Languages, like human bodies, come in a variety of shapes—but only to a point. Just as people don't sprout multiple heads, languages tend to veer away from certain forms that might spring from an imaginative mind. For example, one core property of human languages is known as duality of patterning: meaningful linguistic units (such as words) break down into smaller meaningless units (sounds), so that the words sap, pass, and asp involve different combinations of the same sounds, even though their meanings are completely unrelated.
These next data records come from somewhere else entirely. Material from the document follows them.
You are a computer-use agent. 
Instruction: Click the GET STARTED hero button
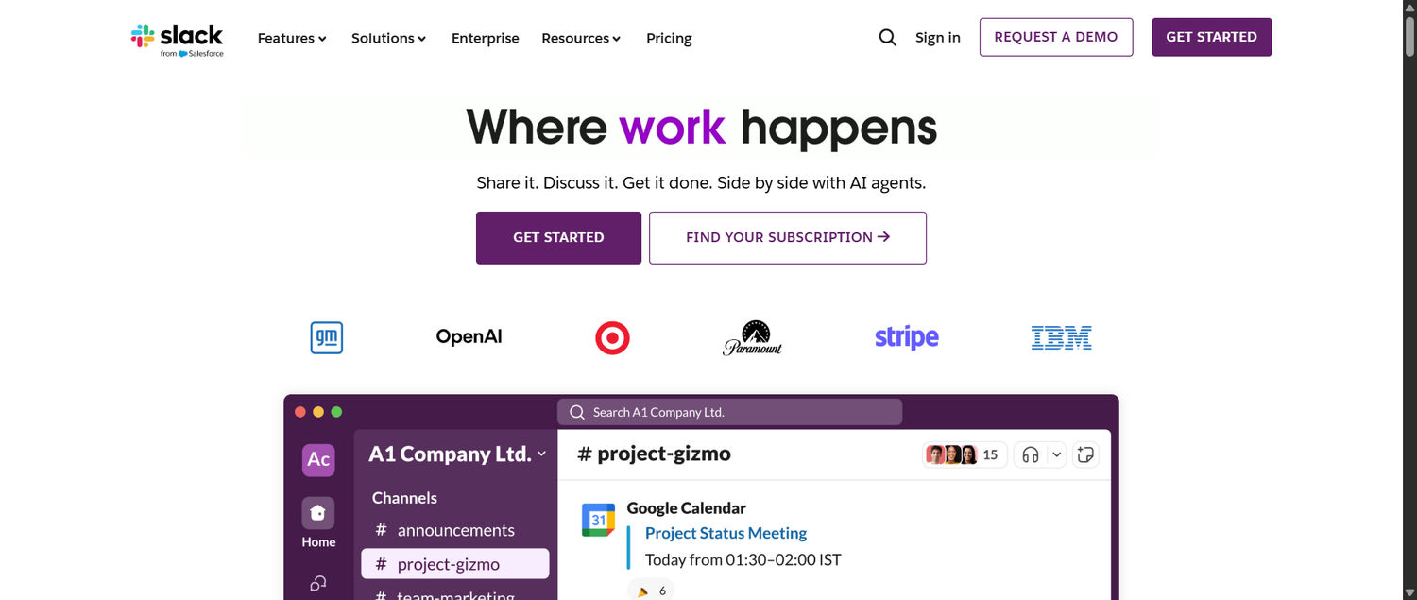coord(558,237)

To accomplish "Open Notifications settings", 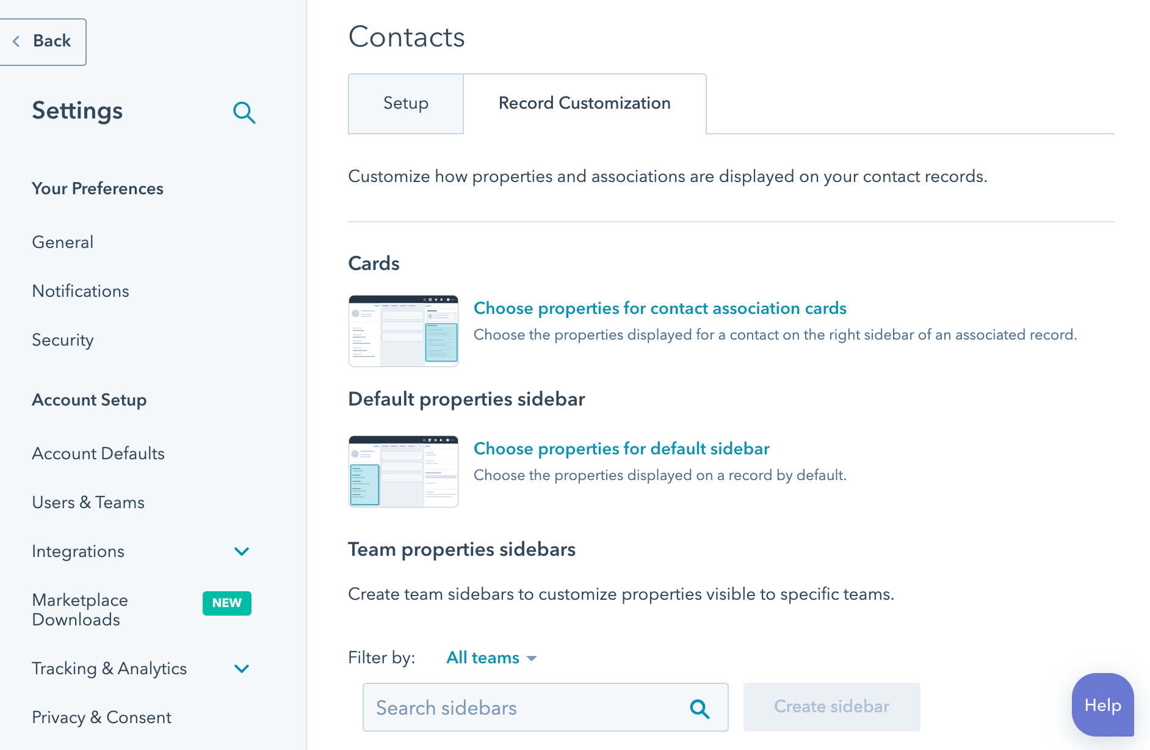I will click(x=80, y=291).
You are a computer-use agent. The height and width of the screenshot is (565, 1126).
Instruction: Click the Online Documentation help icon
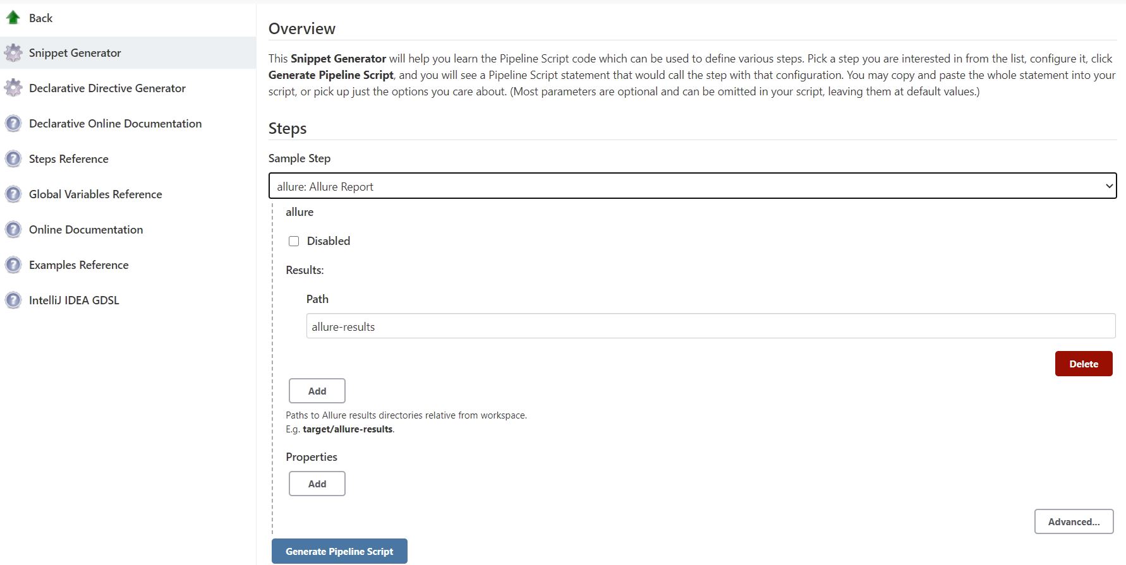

It's not hard to imagine that things could have been otherwise. In principle, we could have a language in which sounds relate holistically to their meanings—a high-pitched yowl might mean "finger," a guttural purr might mean "dark," a yodel might mean "broccoli," and so on. But there are stark advantages to duality of patterning. Try inventing a lexicon of tens of thousands of distinct noises, all of which are easily distinguished, and you will probably find yourself wishing you could simply re-use a few snippets of sound in varying arrangements.

What to make, then, of the recent discovery of a language whose words are not made from smaller, meaningless units? Al-Sayyid Bedouin Sign Language (ABSL) is a new sign language emerging in a village with high rates of inherited deafness in Israel's Negev Desert. According to a report led by Wendy Sandler of the University of Haifa, words in this language correspond to holistic gestures, much like the imaginary sound-based language described above, even though ABSL has a sizable vocabulary.

To linguists, this is akin to finding a planet on which matter is made up of molecules that don't decompose into atoms. ABSL contrasts sharply with other sign languages like American Sign Language (ASL), which creates words by re-combining a small collection of gestural elements such as hand shapes, movements, and hand positions.

Researchers theorize the sign language hasn't re-used simpler elements to create new words because gestures can accommodate a wider range of variation than sounds can, such that many more unique signifiers are possible.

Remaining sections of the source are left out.